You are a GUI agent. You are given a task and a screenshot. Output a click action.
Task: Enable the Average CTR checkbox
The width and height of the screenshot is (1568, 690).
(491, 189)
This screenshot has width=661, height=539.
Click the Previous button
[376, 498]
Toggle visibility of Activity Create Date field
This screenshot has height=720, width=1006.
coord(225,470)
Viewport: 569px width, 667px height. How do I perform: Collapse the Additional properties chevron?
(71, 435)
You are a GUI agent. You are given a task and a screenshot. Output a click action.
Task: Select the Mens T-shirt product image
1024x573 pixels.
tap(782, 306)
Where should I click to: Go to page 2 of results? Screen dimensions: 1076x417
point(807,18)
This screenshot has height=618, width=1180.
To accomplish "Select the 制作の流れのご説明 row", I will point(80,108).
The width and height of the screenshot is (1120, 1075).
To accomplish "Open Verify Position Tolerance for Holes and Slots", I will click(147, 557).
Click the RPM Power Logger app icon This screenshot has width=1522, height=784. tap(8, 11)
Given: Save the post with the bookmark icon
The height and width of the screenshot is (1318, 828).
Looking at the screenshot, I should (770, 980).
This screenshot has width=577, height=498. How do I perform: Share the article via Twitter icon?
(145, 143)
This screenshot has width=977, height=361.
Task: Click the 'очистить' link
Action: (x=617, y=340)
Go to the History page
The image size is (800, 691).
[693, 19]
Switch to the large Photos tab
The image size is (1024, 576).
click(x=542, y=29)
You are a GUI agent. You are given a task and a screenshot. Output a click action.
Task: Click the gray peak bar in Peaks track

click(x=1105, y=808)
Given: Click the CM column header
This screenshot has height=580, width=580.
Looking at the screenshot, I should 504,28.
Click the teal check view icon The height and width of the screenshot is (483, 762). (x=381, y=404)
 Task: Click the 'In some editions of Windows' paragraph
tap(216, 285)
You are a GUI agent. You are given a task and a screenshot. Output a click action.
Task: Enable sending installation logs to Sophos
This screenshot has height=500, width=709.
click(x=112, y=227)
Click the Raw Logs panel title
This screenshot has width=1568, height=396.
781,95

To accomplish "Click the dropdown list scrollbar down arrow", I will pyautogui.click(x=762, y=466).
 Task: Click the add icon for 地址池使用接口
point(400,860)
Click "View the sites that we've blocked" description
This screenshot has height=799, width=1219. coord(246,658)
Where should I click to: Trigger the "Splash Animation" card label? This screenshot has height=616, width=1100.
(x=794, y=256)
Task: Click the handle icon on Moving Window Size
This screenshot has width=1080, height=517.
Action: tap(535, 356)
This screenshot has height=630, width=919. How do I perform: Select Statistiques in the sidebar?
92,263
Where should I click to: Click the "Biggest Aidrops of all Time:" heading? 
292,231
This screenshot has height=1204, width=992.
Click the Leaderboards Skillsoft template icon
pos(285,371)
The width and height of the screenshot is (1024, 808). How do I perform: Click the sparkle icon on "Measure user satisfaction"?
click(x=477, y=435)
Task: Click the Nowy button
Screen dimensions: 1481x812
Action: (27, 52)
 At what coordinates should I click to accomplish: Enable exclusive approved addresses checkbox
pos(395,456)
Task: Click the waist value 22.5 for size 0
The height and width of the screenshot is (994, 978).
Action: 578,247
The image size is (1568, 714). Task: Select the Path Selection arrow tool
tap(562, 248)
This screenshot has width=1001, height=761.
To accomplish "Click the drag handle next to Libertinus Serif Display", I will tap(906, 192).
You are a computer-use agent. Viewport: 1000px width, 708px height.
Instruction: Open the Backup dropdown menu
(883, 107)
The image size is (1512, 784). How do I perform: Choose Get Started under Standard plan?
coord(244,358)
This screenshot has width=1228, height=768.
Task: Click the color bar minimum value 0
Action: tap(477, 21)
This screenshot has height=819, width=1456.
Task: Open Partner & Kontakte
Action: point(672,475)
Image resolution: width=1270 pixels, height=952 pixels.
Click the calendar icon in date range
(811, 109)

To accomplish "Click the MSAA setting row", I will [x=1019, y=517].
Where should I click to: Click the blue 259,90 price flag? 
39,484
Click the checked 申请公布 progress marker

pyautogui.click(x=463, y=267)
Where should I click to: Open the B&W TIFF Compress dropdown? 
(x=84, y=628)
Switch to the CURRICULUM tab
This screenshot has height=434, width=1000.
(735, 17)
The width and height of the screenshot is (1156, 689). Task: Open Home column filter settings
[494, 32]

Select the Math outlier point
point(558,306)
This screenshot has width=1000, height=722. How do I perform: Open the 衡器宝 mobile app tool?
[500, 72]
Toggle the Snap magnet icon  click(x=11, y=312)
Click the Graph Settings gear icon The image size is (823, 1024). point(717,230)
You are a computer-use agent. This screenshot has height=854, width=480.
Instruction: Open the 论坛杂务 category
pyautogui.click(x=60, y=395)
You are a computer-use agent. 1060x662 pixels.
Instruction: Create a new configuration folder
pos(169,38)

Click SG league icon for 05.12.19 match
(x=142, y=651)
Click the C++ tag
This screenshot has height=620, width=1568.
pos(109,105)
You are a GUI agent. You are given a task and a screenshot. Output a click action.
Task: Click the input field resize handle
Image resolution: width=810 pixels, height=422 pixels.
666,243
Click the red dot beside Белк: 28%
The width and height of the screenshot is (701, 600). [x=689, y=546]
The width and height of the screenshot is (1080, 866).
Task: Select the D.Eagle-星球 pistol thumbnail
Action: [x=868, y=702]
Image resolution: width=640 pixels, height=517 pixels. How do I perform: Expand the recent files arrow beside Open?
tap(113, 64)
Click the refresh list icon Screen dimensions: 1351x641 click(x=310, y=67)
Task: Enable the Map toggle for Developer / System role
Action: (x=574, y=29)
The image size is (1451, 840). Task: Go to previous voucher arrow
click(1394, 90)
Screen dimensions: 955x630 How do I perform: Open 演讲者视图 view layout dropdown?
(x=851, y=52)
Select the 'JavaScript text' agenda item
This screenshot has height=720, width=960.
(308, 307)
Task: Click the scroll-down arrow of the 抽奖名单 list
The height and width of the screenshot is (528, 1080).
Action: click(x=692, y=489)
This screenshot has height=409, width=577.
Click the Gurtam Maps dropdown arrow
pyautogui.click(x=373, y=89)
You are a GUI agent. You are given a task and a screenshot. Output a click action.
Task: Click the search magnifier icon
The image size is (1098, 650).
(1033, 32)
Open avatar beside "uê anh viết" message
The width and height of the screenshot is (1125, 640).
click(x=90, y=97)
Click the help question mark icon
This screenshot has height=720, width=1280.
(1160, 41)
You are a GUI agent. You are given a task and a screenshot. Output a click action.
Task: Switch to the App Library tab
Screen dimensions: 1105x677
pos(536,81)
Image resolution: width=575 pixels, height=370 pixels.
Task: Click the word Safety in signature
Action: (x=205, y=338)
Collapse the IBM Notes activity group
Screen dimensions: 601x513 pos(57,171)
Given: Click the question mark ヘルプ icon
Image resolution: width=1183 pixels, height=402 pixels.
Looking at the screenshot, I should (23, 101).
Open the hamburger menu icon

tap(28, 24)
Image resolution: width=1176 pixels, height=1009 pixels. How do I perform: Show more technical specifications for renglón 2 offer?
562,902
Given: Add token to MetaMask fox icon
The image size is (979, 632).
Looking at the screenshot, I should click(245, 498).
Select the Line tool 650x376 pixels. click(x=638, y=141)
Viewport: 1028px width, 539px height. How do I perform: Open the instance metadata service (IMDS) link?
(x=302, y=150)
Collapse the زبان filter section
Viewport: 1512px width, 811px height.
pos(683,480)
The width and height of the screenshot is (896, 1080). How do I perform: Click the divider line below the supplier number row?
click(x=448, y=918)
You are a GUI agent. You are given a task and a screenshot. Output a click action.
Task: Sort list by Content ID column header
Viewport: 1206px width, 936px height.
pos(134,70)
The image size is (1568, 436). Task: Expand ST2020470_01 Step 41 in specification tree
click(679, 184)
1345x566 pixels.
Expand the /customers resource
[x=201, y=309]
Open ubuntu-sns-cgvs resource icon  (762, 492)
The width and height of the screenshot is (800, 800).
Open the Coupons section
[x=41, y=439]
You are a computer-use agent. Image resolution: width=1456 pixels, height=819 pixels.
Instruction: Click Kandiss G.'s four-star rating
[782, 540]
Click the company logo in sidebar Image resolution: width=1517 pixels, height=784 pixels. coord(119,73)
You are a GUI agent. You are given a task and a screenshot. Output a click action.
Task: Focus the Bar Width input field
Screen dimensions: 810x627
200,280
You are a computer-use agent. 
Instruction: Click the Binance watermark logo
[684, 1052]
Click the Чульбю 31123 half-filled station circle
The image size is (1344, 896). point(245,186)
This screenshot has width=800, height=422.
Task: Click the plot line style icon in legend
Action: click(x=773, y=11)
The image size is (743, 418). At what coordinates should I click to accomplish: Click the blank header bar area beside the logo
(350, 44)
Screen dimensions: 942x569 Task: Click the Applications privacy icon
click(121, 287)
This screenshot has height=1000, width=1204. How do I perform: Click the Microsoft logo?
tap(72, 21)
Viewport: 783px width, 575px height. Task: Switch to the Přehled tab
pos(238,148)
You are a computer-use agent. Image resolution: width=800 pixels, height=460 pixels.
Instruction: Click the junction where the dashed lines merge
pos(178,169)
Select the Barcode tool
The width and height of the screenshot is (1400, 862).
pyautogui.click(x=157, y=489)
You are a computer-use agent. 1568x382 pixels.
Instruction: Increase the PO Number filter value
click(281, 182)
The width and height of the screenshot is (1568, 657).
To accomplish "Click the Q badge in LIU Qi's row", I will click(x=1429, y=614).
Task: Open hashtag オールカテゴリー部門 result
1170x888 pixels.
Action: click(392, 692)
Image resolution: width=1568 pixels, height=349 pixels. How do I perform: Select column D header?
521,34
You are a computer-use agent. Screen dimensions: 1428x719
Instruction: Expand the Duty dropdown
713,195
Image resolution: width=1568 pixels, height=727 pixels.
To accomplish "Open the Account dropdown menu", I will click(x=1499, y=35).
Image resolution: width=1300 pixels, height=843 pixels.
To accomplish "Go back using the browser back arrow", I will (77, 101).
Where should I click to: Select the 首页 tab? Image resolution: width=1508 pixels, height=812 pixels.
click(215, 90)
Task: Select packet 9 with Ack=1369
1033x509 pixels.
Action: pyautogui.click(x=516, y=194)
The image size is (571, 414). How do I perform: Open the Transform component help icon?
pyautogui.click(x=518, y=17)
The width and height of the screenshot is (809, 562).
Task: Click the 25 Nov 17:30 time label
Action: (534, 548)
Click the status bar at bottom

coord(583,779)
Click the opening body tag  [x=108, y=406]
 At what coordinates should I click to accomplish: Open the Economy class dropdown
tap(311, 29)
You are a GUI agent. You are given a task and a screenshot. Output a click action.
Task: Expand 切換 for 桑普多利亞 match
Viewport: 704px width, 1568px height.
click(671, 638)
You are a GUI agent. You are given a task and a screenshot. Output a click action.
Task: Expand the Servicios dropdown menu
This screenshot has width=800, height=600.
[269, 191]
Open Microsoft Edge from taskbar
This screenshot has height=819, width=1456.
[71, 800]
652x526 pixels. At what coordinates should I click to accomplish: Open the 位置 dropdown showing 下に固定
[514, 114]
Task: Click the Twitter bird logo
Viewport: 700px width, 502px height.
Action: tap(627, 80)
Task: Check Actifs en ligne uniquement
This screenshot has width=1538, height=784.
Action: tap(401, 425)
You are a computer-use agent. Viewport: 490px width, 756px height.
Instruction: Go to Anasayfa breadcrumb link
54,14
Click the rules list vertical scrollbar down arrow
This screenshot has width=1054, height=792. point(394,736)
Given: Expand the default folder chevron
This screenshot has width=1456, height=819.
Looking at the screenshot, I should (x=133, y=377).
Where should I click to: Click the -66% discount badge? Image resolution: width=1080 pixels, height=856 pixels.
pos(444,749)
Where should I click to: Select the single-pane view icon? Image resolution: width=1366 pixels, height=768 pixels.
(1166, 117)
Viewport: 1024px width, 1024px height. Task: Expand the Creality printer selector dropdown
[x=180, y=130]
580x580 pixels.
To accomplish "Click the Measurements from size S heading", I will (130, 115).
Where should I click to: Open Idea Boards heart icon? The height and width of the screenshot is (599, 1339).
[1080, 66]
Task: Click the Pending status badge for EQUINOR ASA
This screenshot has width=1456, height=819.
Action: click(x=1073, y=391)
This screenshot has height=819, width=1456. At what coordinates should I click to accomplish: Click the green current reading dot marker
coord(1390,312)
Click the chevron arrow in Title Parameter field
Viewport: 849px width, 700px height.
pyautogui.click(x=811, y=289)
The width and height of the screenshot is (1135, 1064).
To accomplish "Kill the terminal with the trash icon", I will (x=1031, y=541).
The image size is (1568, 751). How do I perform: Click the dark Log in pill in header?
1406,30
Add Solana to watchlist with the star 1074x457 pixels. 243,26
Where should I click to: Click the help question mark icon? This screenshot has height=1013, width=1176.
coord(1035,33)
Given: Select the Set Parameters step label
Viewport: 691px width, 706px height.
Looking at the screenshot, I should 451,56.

» WRITTEN INSTRUCTION
Return the rows starting at the line that contains "Open the hamburger menu icon" and ending at the line that contains "[684, 1052]", copied exactly.

» THE COMPLETED TASK
Open the hamburger menu icon

tap(28, 24)
Image resolution: width=1176 pixels, height=1009 pixels. How do I perform: Show more technical specifications for renglón 2 offer?
562,902
Given: Add token to MetaMask fox icon
The image size is (979, 632).
Looking at the screenshot, I should click(245, 498).
Select the Line tool 650x376 pixels. click(x=638, y=141)
Viewport: 1028px width, 539px height. How do I perform: Open the instance metadata service (IMDS) link?
(x=302, y=150)
Collapse the زبان filter section
Viewport: 1512px width, 811px height.
pos(683,480)
The width and height of the screenshot is (896, 1080). How do I perform: Click the divider line below the supplier number row?
click(x=448, y=918)
You are a GUI agent. You are given a task and a screenshot. Output a click action.
Task: Sort list by Content ID column header
Viewport: 1206px width, 936px height.
pos(134,70)
The image size is (1568, 436). Task: Expand ST2020470_01 Step 41 in specification tree
click(679, 184)
1345x566 pixels.
Expand the /customers resource
[x=201, y=309]
Open ubuntu-sns-cgvs resource icon  (762, 492)
The width and height of the screenshot is (800, 800).
Open the Coupons section
[x=41, y=439]
You are a computer-use agent. Image resolution: width=1456 pixels, height=819 pixels.
Instruction: Click Kandiss G.'s four-star rating
[782, 540]
Click the company logo in sidebar Image resolution: width=1517 pixels, height=784 pixels. coord(119,73)
You are a GUI agent. You are given a task and a screenshot. Output a click action.
Task: Focus the Bar Width input field
Screen dimensions: 810x627
200,280
You are a computer-use agent. 
Instruction: Click the Binance watermark logo
[684, 1052]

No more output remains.